Data section
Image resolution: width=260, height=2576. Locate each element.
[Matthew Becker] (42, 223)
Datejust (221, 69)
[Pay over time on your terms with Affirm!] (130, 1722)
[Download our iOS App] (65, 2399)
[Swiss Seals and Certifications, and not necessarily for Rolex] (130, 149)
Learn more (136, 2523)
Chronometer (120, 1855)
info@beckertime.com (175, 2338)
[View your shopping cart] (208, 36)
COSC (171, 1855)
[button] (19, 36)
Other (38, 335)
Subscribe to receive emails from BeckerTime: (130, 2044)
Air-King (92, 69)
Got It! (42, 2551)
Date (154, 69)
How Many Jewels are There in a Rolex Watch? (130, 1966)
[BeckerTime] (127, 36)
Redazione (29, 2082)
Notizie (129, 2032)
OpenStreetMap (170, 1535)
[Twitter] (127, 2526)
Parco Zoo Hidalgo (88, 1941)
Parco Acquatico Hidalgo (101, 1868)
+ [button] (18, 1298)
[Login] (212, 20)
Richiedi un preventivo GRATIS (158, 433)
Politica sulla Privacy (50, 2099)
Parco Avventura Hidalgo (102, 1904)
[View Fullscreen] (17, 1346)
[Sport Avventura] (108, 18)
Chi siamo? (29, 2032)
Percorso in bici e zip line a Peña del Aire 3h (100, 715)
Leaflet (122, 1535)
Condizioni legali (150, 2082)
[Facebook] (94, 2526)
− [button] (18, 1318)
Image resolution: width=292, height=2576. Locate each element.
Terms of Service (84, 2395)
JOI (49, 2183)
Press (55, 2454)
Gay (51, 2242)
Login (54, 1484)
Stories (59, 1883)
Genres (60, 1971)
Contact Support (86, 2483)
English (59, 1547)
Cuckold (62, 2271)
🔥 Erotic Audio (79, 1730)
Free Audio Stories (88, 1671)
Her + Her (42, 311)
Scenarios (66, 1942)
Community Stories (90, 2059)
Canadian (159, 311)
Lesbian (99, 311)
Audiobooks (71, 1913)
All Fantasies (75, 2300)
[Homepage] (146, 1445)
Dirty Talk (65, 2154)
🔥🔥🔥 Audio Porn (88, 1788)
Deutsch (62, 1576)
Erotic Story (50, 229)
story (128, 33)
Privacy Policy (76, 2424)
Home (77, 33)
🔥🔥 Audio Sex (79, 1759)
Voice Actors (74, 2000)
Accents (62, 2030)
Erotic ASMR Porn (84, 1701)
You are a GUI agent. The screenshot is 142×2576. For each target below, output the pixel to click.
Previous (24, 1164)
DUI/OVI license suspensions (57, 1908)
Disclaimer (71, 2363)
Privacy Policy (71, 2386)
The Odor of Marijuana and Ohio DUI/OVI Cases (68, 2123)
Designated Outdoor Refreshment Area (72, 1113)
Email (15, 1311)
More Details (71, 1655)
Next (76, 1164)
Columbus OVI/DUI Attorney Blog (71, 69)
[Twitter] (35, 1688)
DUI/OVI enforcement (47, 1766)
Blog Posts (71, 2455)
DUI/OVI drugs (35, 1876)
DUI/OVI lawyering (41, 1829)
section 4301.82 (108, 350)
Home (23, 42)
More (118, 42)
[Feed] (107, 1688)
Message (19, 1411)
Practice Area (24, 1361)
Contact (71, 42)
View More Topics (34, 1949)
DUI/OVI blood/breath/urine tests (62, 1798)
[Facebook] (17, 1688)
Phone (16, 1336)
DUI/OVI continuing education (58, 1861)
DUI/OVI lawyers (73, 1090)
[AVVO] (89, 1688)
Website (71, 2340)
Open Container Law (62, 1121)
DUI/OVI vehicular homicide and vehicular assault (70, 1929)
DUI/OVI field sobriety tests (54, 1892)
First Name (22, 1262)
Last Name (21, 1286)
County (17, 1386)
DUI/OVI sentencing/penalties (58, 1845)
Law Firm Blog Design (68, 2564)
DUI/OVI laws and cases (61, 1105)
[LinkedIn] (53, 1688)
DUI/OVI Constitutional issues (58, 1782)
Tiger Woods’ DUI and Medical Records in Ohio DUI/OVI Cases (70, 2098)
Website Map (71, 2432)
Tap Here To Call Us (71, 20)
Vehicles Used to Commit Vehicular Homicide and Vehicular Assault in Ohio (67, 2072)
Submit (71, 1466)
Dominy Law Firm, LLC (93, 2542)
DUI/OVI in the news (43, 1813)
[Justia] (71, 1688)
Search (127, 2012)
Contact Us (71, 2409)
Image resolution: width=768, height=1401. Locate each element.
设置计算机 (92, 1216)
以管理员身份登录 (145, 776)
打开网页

Assigned task
Once the line containing "DUI/OVI laws and cases (61, 1105)" is found in the listing above, set down that line and every line after it, exactly.

Output of the task
DUI/OVI laws and cases (61, 1105)
[LinkedIn] (53, 1688)
DUI/OVI Constitutional issues (58, 1782)
Tiger Woods’ DUI and Medical Records in Ohio DUI/OVI Cases (70, 2098)
Website Map (71, 2432)
Tap Here To Call Us (71, 20)
Vehicles Used to Commit Vehicular Homicide and Vehicular Assault in Ohio (67, 2072)
Submit (71, 1466)
Dominy Law Firm, LLC (93, 2542)
DUI/OVI in the news (43, 1813)
[Justia] (71, 1688)
Search (127, 2012)
Contact Us (71, 2409)
Image resolution: width=768, height=1401. Locate each element.
设置计算机 (92, 1216)
以管理员身份登录 (145, 776)
打开网页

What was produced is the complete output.